** Begin Selected text **
What does annoy me immensely though is when bankers with more bucks than backbone use their status & the same malleable moral outlook that justifies patent social iniquity and injustice to try to unpaint themselves out of the corner by turning to theological questions which they so obviously lack any qualities or qualifications to discuss. And to use the pulpit to sprout such asinine idiocy verges on blasphemy.

The Bible has been used to justify everything from the Holocaust to apartheid to infanticide and backyard scrap dealerships - that is why it remains the most studied and most read book in history. It is not for sissies, and clearly not for these lads who should concentrate on their ledgers and leave liturgy alone. Thou shalt not steal is alongside the commandment thou shalt not use God's name in vain - and every Christian knows this applies equally to God the Father as it does to God the Son.

Amateur Sunday-school exegesis and seriously flawed theology only serve to compound the evil these men have done. They deserve every ounce of opprobrium outraged Christians feel - just as they deserve every ounce of condemnation for their flaky ethics that underpin their corporate crimes.
** End Selected text **
▸ Required actions:
(1) In the piece on bankers and theology, why does the writer say the Bible remains the most studied and most read book in history? Answer in one to three sentences.
(2) Pick up the piece on bankers and theology after its last sentence and keep writing.
None of the tasks here need the data.
** Begin Stored data **
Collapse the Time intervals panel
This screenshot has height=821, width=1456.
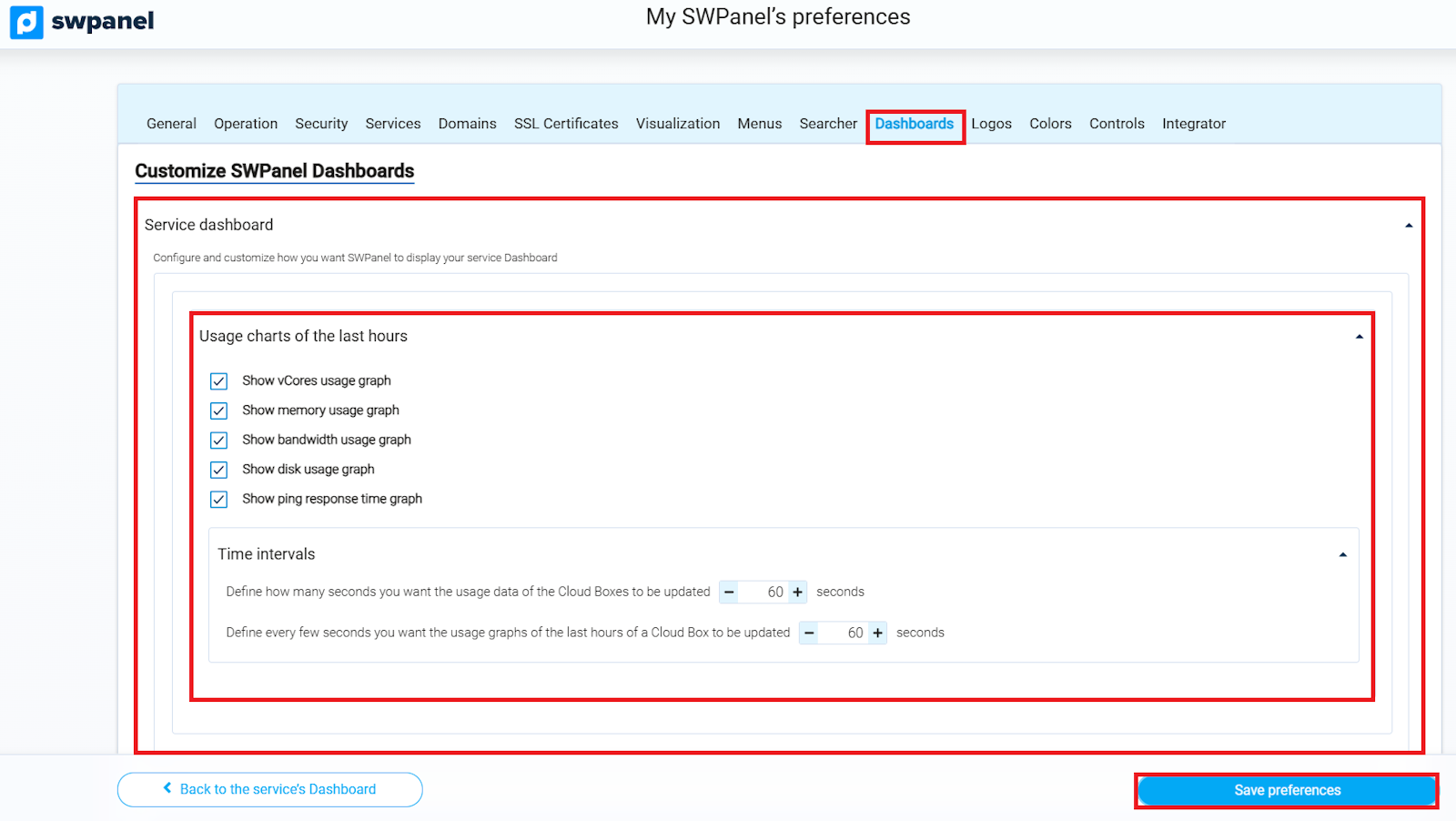tap(1343, 555)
** End Stored data **
▸ Task answers:
(1) The writer says it is because the Bible has been used to justify everything from the Holocaust to apartheid to infanticide and backyard scrap dealerships.

(2)
It's an insult to Christianity and blasphemy to God Almighty to equate Christianity with profit. Give to God what is God's, give to Caesar what is Caesar's, and ne'er the twain should meet.
Take a minute to read the original article on this topic from Bloomberg news. It appears that John Varley, over the course of the last year, has been the stand out Banking CEO to publicly say sorry! Not only once but at least four times has he showed remorse for the industries actions. No one forced him to say the “S” word, but it was the right and honourable thing to do. JV is not a once in a crisis Christian, but a committed one, on a regular basis. Maybe it’s just a coincidence that Barclays has "sailed" through the bank crisis mostly unscathed.